"""
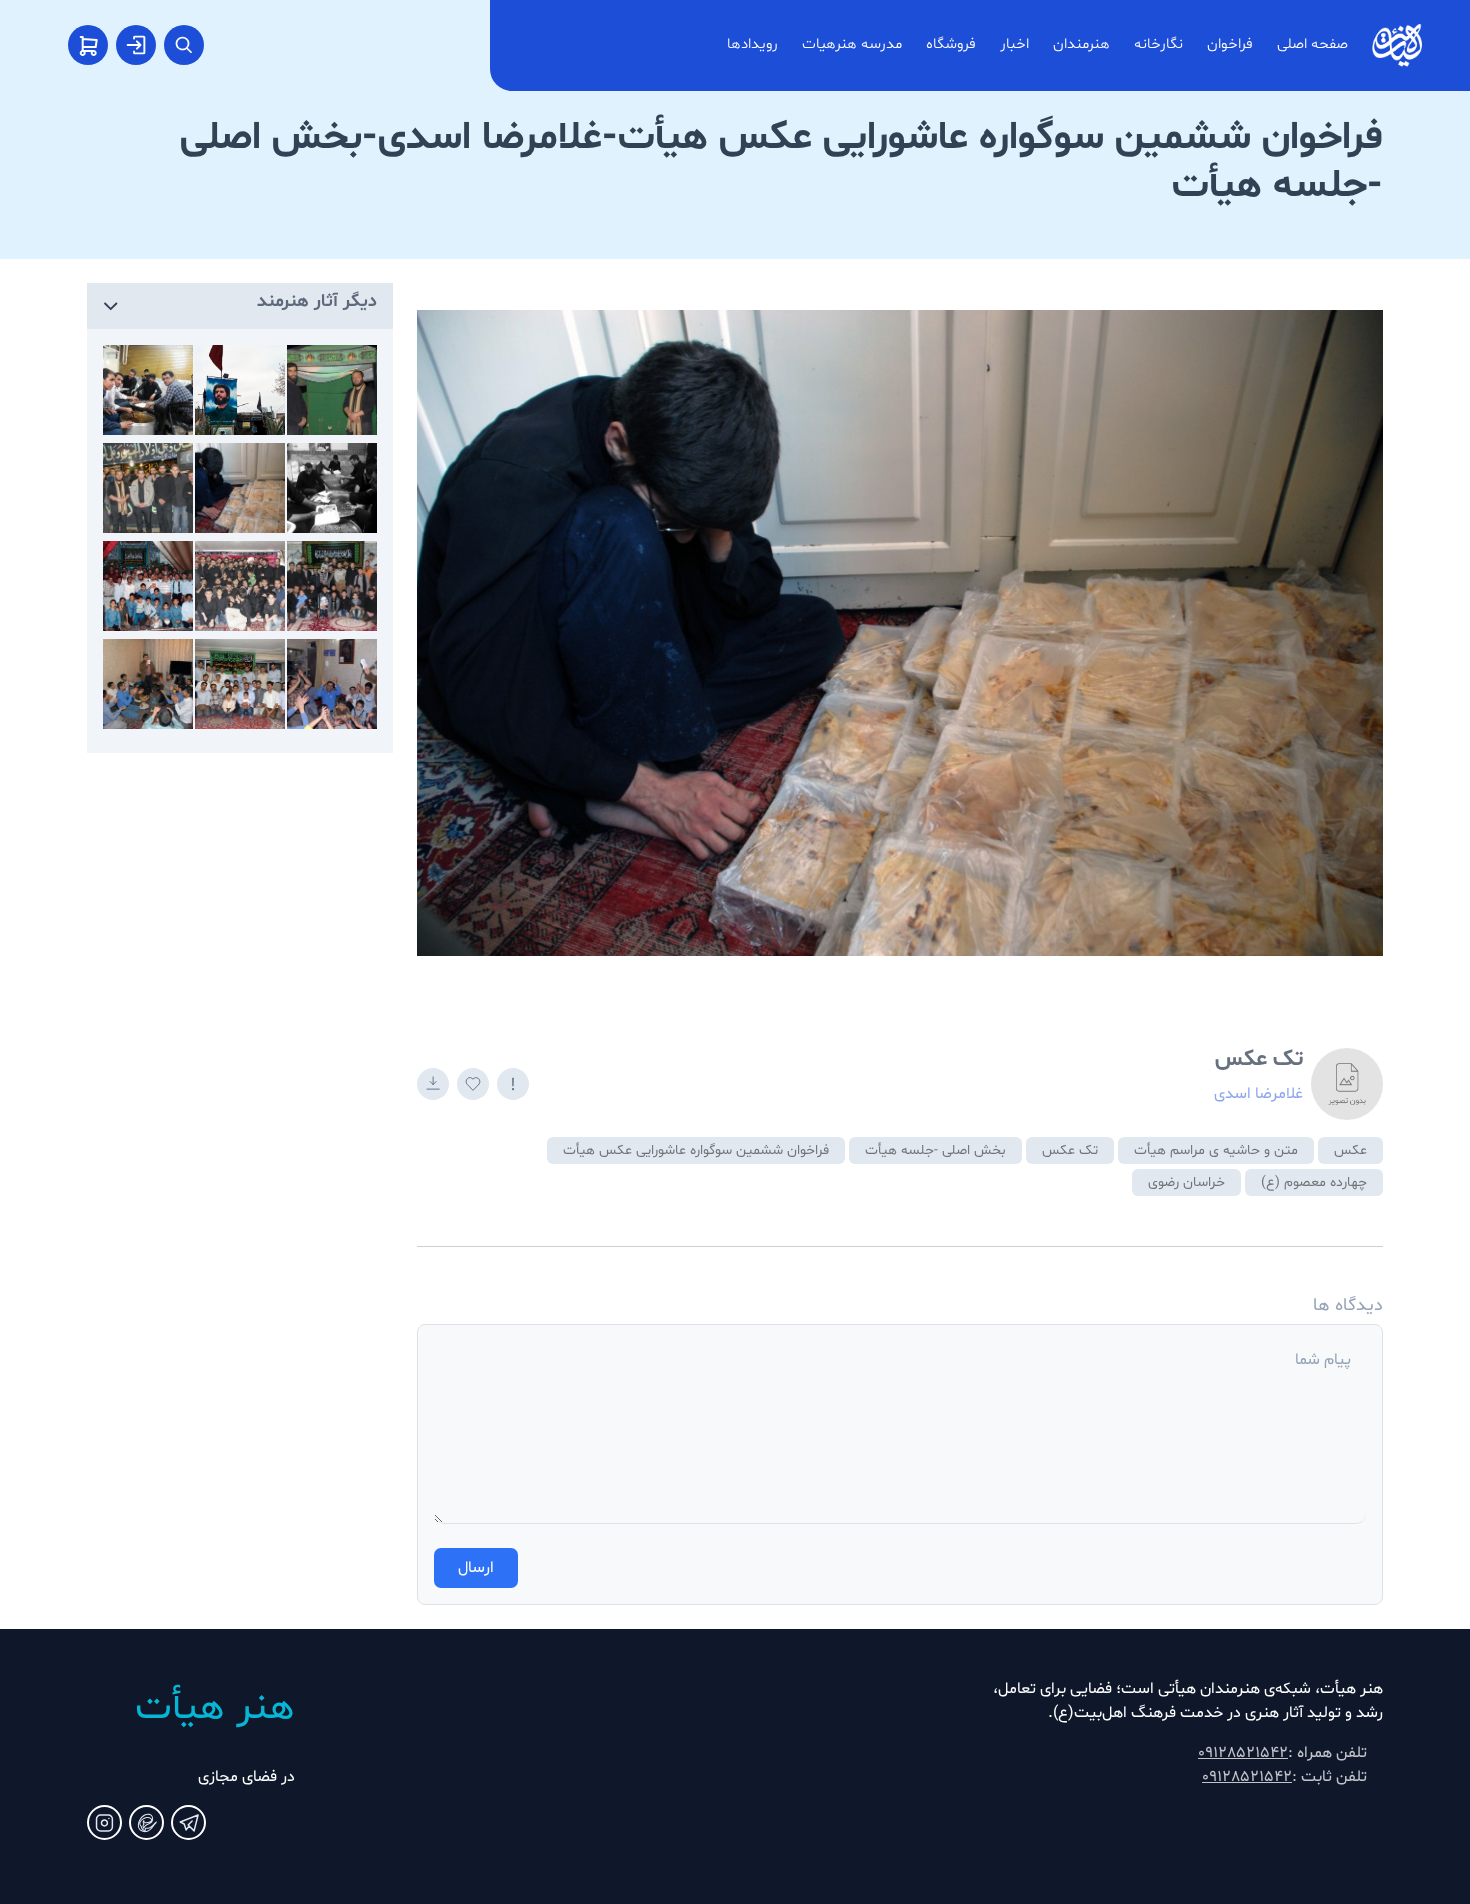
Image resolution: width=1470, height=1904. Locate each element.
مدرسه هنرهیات (852, 44)
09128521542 (1243, 1753)
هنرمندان (1081, 44)
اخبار (1014, 44)
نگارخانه (1158, 44)
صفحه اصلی (1312, 44)
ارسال (476, 1568)
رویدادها (752, 44)
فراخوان (1230, 44)
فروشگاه (951, 44)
"""
▶ **Exercise details**:
Start at the line containing "09128521542 (1243, 1753)" and print each line exactly until the listing ends, keeping the final line too.

▶ **Result of this task**:
09128521542 (1243, 1753)
هنرمندان (1081, 44)
اخبار (1014, 44)
نگارخانه (1158, 44)
صفحه اصلی (1312, 44)
ارسال (476, 1568)
رویدادها (752, 44)
فراخوان (1230, 44)
فروشگاه (951, 44)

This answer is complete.